**Your instructions**
Copy the following lines out word for word.

Click-target data
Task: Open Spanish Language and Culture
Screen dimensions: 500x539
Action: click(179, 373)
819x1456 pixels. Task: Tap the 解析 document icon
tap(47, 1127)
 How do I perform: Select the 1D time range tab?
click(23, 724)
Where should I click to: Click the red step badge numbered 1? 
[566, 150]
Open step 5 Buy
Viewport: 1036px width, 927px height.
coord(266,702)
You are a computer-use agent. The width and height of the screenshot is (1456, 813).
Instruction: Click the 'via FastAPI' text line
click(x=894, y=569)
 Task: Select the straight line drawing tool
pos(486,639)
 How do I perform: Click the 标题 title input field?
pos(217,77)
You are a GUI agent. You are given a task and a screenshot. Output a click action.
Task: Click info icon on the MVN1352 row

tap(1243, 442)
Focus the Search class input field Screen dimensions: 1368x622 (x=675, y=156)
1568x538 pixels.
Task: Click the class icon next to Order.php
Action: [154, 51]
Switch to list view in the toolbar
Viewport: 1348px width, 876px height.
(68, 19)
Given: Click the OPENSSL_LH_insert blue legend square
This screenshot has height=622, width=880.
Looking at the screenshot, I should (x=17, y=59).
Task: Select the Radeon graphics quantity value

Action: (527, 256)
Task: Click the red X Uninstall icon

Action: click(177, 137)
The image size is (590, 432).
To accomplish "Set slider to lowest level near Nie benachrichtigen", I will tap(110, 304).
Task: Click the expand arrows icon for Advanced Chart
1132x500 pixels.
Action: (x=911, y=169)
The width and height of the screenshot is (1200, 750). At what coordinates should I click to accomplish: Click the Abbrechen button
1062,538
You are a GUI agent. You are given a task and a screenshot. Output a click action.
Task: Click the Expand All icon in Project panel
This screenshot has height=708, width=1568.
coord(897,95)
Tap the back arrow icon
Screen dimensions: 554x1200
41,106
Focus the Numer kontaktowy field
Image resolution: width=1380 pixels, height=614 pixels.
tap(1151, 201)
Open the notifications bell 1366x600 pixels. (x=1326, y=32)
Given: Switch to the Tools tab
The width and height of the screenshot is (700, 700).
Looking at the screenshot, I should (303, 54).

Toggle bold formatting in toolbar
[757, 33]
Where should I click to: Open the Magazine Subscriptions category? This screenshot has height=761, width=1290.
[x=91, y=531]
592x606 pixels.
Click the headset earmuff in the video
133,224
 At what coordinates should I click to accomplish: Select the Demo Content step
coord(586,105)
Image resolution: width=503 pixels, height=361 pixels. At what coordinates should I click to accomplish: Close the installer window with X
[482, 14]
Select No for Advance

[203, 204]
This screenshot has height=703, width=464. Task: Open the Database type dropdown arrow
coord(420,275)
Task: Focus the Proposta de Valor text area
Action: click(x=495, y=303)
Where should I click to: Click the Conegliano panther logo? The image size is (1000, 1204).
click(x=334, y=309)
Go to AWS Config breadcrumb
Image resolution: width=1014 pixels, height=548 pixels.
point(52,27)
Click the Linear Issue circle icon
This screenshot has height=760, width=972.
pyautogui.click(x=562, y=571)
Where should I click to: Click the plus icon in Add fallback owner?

**Written answer**
Task: Open Spanish Language and Culture
Screen dimensions: 500x539
Action: click(179, 373)
819x1456 pixels. Task: Tap the 解析 document icon
tap(47, 1127)
 How do I perform: Select the 1D time range tab?
click(23, 724)
Where should I click to: Click the red step badge numbered 1? 
[566, 150]
Open step 5 Buy
Viewport: 1036px width, 927px height.
coord(266,702)
You are a computer-use agent. The width and height of the screenshot is (1456, 813).
Instruction: Click the 'via FastAPI' text line
click(x=894, y=569)
 Task: Select the straight line drawing tool
pos(486,639)
 How do I perform: Click the 标题 title input field?
pos(217,77)
You are a GUI agent. You are given a task and a screenshot. Output a click action.
Task: Click info icon on the MVN1352 row

tap(1243, 442)
Focus the Search class input field Screen dimensions: 1368x622 (x=675, y=156)
1568x538 pixels.
Task: Click the class icon next to Order.php
Action: [154, 51]
Switch to list view in the toolbar
Viewport: 1348px width, 876px height.
(68, 19)
Given: Click the OPENSSL_LH_insert blue legend square
This screenshot has height=622, width=880.
Looking at the screenshot, I should (x=17, y=59).
Task: Select the Radeon graphics quantity value

Action: (527, 256)
Task: Click the red X Uninstall icon

Action: click(177, 137)
The image size is (590, 432).
To accomplish "Set slider to lowest level near Nie benachrichtigen", I will tap(110, 304).
Task: Click the expand arrows icon for Advanced Chart
1132x500 pixels.
Action: (x=911, y=169)
The width and height of the screenshot is (1200, 750). At what coordinates should I click to accomplish: Click the Abbrechen button
1062,538
You are a GUI agent. You are given a task and a screenshot. Output a click action.
Task: Click the Expand All icon in Project panel
This screenshot has height=708, width=1568.
coord(897,95)
Tap the back arrow icon
Screen dimensions: 554x1200
41,106
Focus the Numer kontaktowy field
Image resolution: width=1380 pixels, height=614 pixels.
tap(1151, 201)
Open the notifications bell 1366x600 pixels. (x=1326, y=32)
Given: Switch to the Tools tab
The width and height of the screenshot is (700, 700).
Looking at the screenshot, I should (303, 54).

Toggle bold formatting in toolbar
[757, 33]
Where should I click to: Open the Magazine Subscriptions category? This screenshot has height=761, width=1290.
[x=91, y=531]
592x606 pixels.
Click the headset earmuff in the video
133,224
 At what coordinates should I click to accomplish: Select the Demo Content step
coord(586,105)
Image resolution: width=503 pixels, height=361 pixels. At what coordinates should I click to accomplish: Close the installer window with X
[482, 14]
Select No for Advance

[203, 204]
This screenshot has height=703, width=464. Task: Open the Database type dropdown arrow
coord(420,275)
Task: Focus the Proposta de Valor text area
Action: click(x=495, y=303)
Where should I click to: Click the Conegliano panther logo? The image size is (1000, 1204).
click(x=334, y=309)
Go to AWS Config breadcrumb
Image resolution: width=1014 pixels, height=548 pixels.
point(52,27)
Click the Linear Issue circle icon
This screenshot has height=760, width=972.
pyautogui.click(x=562, y=571)
Where should I click to: Click the plus icon in Add fallback owner?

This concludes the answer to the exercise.